Wacom debuts their own Windows Tablet PCs....just as Samsung complely bows out of Windows Tablet PCs....at the same time....Tablet PC EMR was almost phased out....nearly completely by AES. Coupled with no one else putting out Penabled Android devices.
And then as soon as Samsung started putting out Windows Tablets again with the S-Pen........HP, Dell, and Acer start rocking EMR again shortly after.
Despite the legitimate benefits AES offers that make it more attractive....the timing just seems very suspicious. More likely....Wacom deliberately had a hand in phasing out EMR to lessen competition for the Cintiq Companions and Mobile Studio Pros, and probably had a hand in making Samsung go Android only for a time.
But regardless of whatever their backdoor arrangements were a few years ago.....the return of EMR, and the every existence of the Dell Canvas and ZBook indicate that the plan has clearly changed.

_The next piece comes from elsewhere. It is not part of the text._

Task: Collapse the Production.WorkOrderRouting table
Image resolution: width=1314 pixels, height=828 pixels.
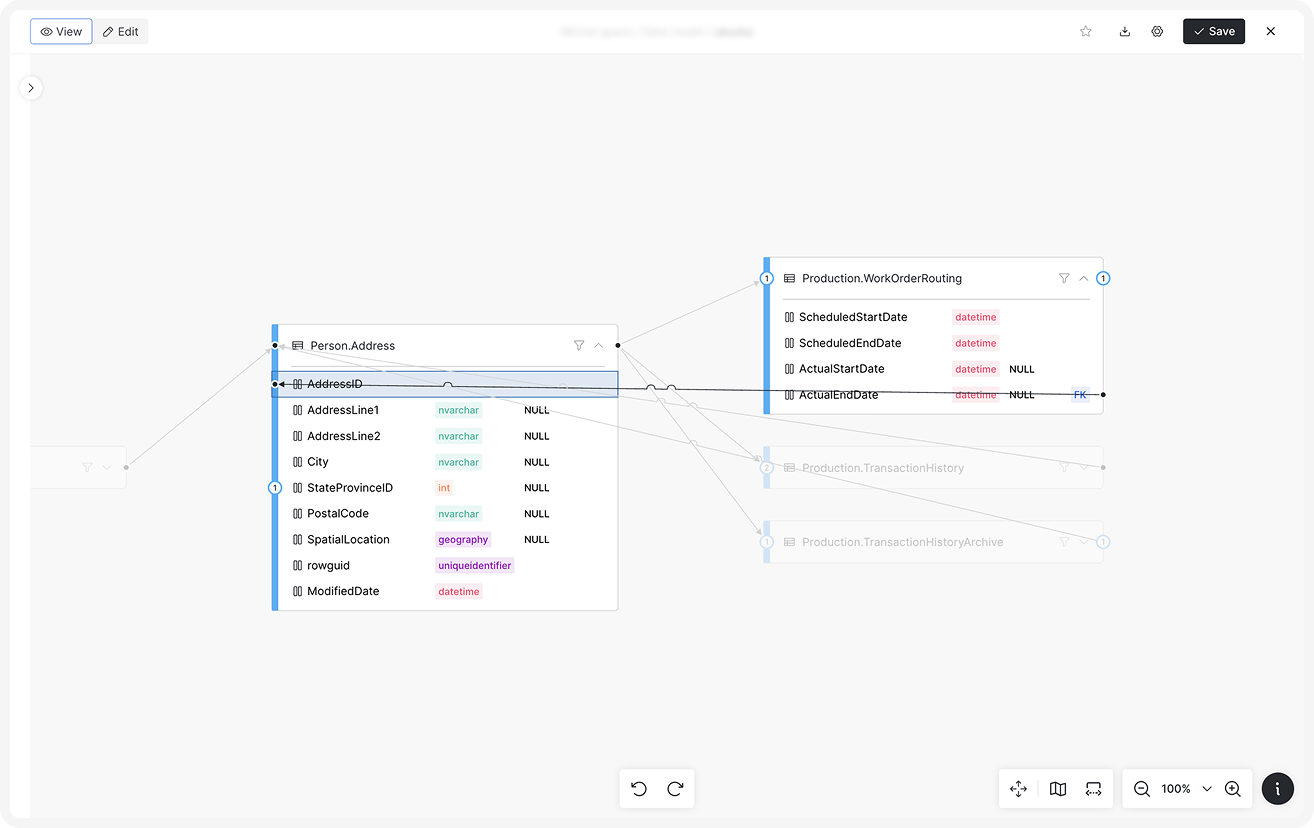Action: tap(1083, 278)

Apparently the pencil will sell for $85 - or you can buy the Logitech "crayon" for $45 - a cheap little 9inch cintiq equivalent for my MacBook if I run Astropad.
Hmmm - though apparently there are more than just Acer tablets with digitisers coming for education. Dell's new 5000 series has stylus support and there are more cheap chrome books with stylus support coming...
Dell 5000 - EMR digitiser
HP ProBook x360 11 Education Edition - presuming EMR
Acer Chromebook Spin 11 - Wacom EMR
Asus Chromebook Flip C213 - Wacom EMR
LOL EMR is busting out in Chromebook land, probably due to existing Android support for tilt and ruggedized chassis making thinness moot. Also the battery free pens are better than ones needing them, cheaper to replace, and EMR digitizer board have built in ASIC that make it perform better on low powered devices.
I'd like one if I knew for sure it can act as wireless display / miracast sink - and with a quality native app like Lenovo Yoga Tab 3 Plus, not the beta-quality stuff from PlayStore!